# PROBLEM TO WORK ON:
With the pictures omitted, please transcribe exactly the lines beginning at the one that contains "How do I perform: Expand" and ending with the last line of the records below.

Collected data:

-- Opening Marker --

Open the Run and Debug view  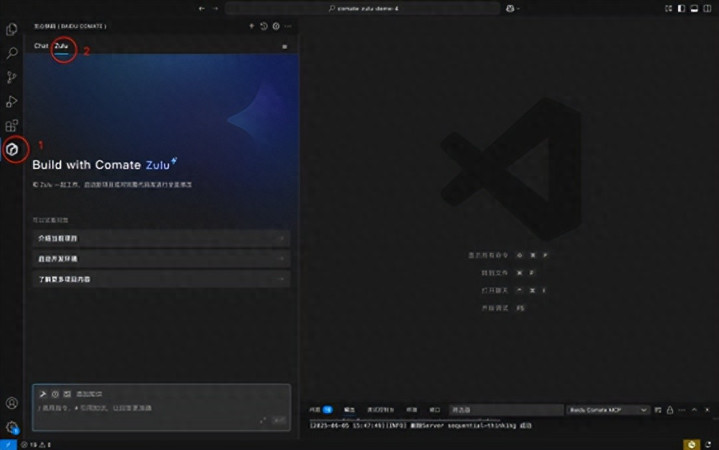(12, 101)
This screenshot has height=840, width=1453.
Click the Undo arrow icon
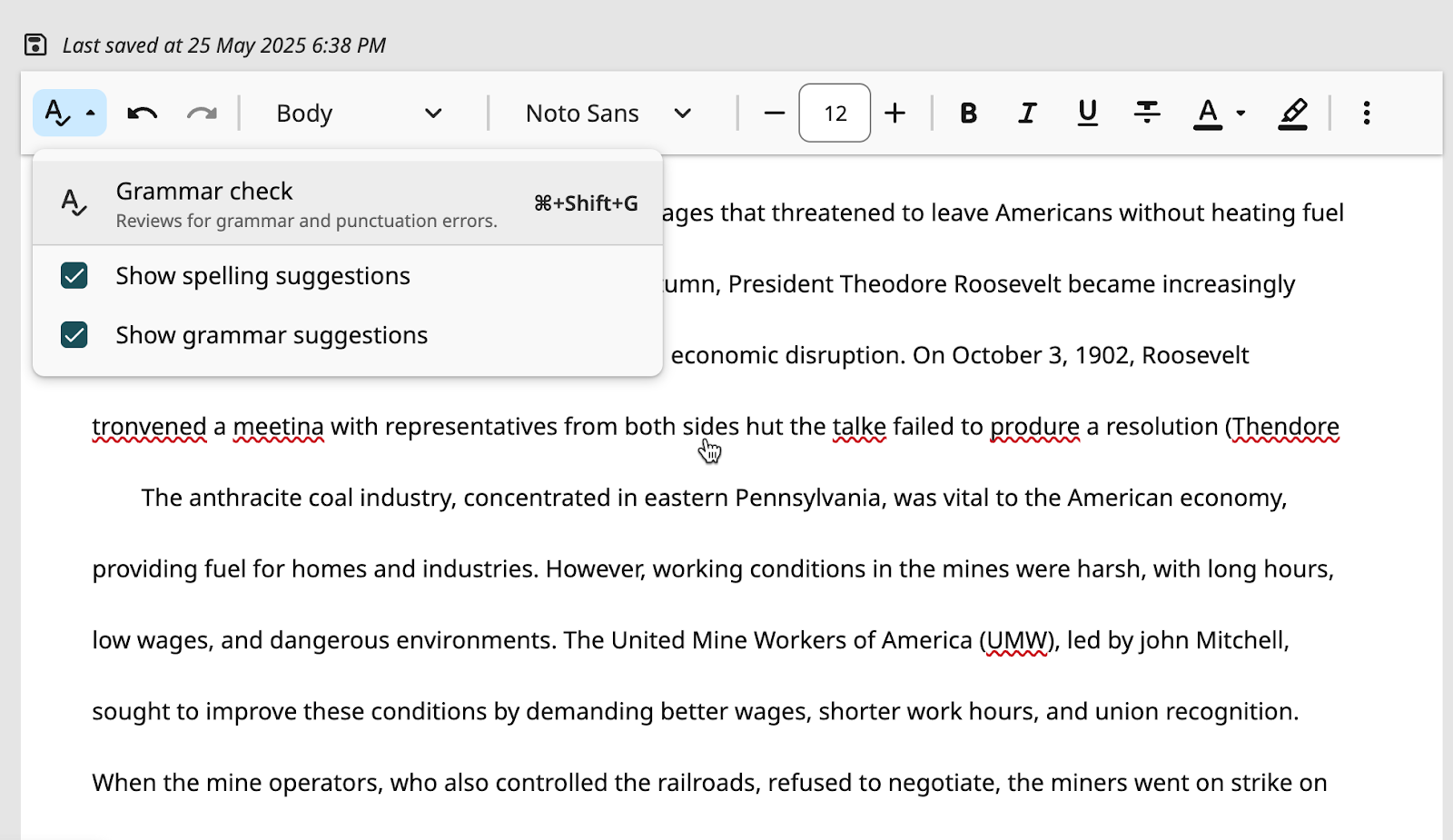(143, 114)
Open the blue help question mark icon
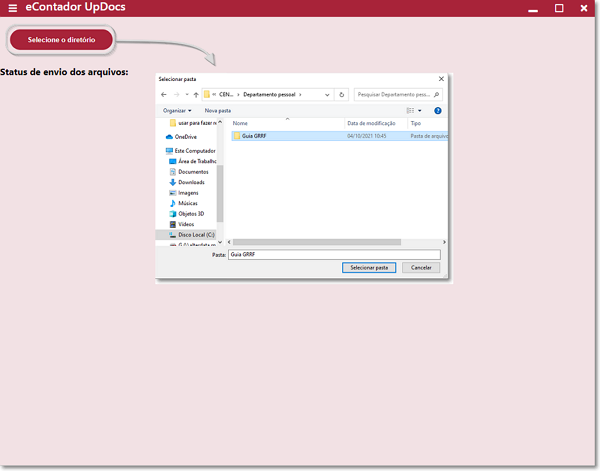 tap(438, 111)
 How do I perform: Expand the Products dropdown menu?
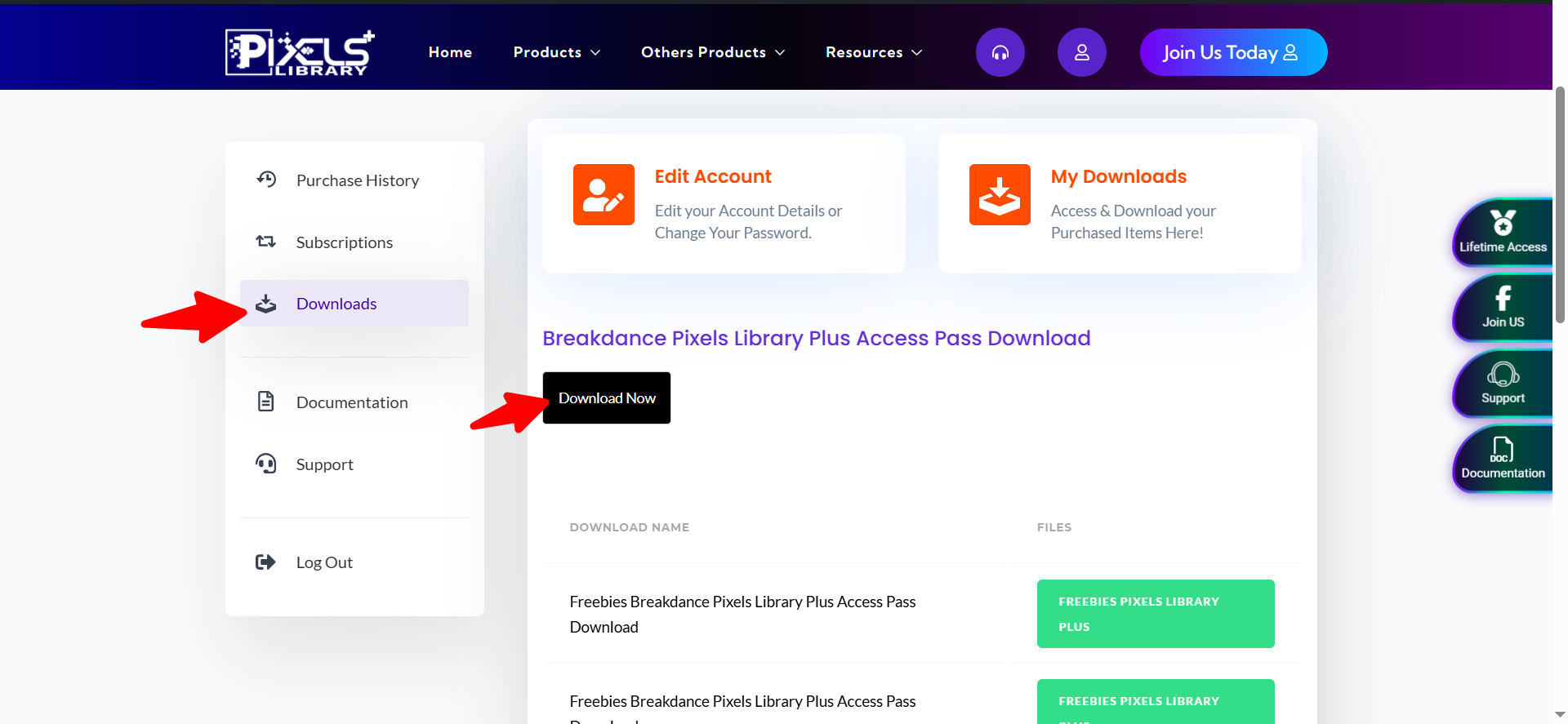(556, 52)
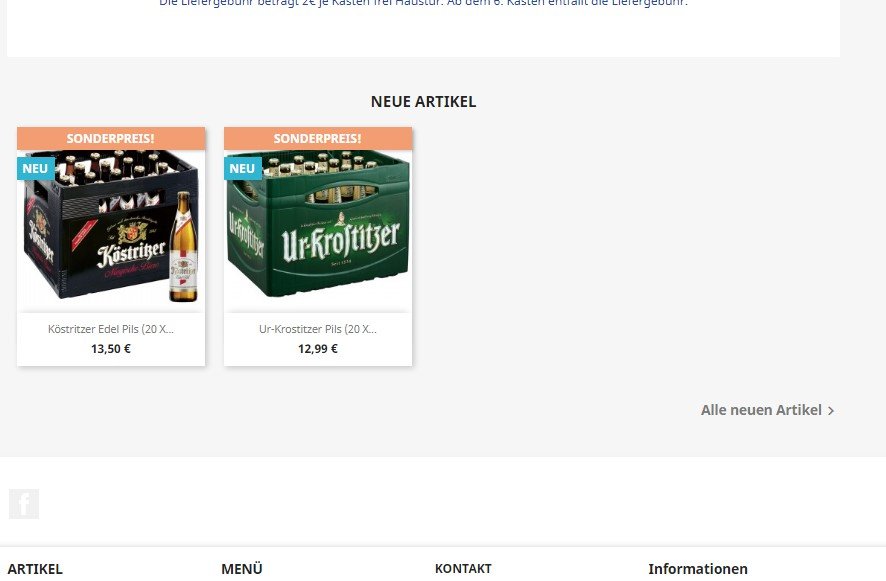Screen dimensions: 886x581
Task: Expand the KONTAKT footer section
Action: pyautogui.click(x=463, y=569)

-- Closing Marker --

# OUTPUT FOR THIS EXERCISE:
 How do I perform: Expand the Products dropdown menu?
(556, 52)
Screen dimensions: 886x581
Task: Expand the KONTAKT footer section
Action: pyautogui.click(x=463, y=569)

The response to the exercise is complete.